Dr. Barbara M. Eggert, Rektorin der Merz Akademie, freut sich über Henner Wincklers Berufung: "Wir freuen uns sehr, Henner Winckler im Kreis der Merz Akademie begrüßen zu dürfen. Als Rektorin ist es mir ein zentrales Anliegen, dass durch die Besetzung der Professuren im Bereich Film und Video die Studierenden gleichermaßen in experimentellen, dokumentarischen und fiktionalen Formaten gefördert und gefordert werden. Mit seiner künstlerischen Praxis erweitert Professor Winckler das Profil von Professorin Maria Mohr in idealer Weise. Zugleich bringt er eine langjährige und vielseitige Expertise im Kamerabereich in die Lehre ein – und erschließt den Studierenden damit weitere berufliche Perspektiven, die er zugleich reflektiert und praxisnah vermittelt."

Maria Mohr, Dekanin und Film und Video-Professorin an der Merz Akademie ergänzt: "Als Dekanin, als Sprecherin des Bereichs Film und Video und als Kollegin sehe ich in der Berufung von Henner Winckler eine perfekte Ergänzung für das Team der Merz Akademie. In einer Zeit von Polarisierung und bedrohter Demokratie betont diese Besetzung künstlerische Autorschaft, gesellschaftliche Auseinandersetzung und Untersuchung der Möglichkeiten filmischer Sprache. Diese Basis teilen wir und in dem weiten Feld zwischen fiktionalen, dokumentarischen und experimentellen Ausdrucksformen ergänzen wir uns produktiv. Ich freue mich sehr auf die zukünftige Zusammenarbeit."

Über Merz Akademie – Hochschule für Gestaltung, Kunst und Medien

Die Merz Akademie zeichnet sich durch ihr interdisziplinäres Profil an der Schnittstelle von Kunst, Gestaltung, Geisteswissenschaft, Technologie und gesellschaftlicher Transformation aus.
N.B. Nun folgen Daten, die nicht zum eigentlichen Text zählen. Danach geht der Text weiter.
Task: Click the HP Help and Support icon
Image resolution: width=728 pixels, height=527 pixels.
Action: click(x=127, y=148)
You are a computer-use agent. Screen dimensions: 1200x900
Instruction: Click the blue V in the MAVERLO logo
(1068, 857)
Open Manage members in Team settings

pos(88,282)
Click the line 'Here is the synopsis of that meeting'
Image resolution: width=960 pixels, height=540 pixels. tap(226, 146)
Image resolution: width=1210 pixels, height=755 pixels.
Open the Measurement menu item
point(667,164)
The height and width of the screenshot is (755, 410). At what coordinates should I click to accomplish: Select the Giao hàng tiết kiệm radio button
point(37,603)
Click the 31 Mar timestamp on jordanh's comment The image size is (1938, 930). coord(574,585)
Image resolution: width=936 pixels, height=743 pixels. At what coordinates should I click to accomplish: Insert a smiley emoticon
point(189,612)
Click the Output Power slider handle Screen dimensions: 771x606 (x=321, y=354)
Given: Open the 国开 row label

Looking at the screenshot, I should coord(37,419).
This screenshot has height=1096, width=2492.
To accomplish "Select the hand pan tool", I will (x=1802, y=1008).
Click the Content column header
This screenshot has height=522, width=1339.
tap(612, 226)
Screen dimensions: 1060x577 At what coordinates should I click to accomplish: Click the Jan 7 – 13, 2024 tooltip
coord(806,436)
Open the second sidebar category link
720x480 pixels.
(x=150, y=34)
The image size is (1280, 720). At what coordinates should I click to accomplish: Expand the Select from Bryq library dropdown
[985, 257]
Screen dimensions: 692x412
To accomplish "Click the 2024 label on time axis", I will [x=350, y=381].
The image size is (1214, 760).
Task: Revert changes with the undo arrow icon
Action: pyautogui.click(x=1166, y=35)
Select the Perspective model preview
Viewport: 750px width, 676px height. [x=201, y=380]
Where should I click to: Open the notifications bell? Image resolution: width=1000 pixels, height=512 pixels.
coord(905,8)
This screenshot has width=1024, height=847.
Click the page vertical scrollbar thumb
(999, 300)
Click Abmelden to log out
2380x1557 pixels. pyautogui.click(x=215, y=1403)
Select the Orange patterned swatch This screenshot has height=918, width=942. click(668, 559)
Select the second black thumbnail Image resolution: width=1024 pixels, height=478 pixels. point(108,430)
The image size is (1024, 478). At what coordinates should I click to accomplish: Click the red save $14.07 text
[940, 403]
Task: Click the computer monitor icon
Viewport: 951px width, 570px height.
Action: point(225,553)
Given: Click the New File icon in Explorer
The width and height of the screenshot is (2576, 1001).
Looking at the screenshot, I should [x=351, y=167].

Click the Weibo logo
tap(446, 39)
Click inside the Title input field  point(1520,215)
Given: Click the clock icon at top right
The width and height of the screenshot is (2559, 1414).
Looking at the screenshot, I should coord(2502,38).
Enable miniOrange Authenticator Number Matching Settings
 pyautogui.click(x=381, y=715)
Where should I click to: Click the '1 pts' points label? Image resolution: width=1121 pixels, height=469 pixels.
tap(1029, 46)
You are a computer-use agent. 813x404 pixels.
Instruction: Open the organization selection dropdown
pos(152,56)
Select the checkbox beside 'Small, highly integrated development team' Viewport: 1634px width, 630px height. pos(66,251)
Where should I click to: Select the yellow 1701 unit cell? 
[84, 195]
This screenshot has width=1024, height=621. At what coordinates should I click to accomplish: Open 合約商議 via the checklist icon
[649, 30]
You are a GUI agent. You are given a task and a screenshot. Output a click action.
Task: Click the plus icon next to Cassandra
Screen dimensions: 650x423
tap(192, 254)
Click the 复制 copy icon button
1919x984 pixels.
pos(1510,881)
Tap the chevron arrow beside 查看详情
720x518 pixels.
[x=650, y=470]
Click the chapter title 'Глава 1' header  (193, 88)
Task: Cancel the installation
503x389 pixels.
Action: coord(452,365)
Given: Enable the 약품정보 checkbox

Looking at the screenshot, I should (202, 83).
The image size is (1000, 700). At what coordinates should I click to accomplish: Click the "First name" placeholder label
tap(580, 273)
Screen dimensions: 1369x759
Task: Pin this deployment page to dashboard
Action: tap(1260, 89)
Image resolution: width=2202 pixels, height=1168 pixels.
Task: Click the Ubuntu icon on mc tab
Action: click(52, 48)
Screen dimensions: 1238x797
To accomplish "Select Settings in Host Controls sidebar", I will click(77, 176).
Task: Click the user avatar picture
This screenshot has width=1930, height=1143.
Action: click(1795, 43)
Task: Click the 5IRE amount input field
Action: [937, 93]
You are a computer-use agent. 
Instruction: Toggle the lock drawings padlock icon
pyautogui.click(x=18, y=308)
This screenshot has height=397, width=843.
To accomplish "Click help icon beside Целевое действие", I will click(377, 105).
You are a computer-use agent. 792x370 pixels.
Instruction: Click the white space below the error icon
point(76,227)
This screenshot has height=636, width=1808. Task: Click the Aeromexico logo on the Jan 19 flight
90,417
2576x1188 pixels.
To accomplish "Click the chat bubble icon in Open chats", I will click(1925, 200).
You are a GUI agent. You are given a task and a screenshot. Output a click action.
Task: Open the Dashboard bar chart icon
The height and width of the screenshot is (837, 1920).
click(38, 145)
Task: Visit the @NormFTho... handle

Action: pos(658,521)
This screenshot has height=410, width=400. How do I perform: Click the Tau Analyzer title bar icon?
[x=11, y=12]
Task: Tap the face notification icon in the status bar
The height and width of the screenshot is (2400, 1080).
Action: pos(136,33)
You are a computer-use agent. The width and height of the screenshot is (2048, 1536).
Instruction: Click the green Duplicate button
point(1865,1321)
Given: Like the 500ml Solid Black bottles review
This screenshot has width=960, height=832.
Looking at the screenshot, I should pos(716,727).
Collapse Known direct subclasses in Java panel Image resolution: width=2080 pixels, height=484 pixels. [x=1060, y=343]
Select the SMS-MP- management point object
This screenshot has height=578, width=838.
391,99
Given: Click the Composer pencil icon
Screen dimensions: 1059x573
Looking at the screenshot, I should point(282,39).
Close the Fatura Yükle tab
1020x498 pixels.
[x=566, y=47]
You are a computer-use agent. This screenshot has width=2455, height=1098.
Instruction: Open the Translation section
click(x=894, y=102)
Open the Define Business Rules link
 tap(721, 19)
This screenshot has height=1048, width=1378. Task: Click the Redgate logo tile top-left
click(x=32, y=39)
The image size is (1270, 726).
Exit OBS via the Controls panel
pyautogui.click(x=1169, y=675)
Als staatlich anerkannte, gemeinnützige Hochschule positioniert sie sich als innovativer Lernort zwischen klassischer Kunstakademie, Fachhochschule und geisteswissenschaftlicher Fakultät. Ihre akkreditierten Studiengänge sind einem avancierten Verständnis von medialer Autorschaft sowie den Erfordernissen der Berufsfähigkeit im breiten Feld zwischen Kunst und Medientechnologie verpflichtet und zeichnen sich durch kleine Studiengruppen sowie eine enge Verbindung zwischen Lehre und künstlerischer Praxis aus.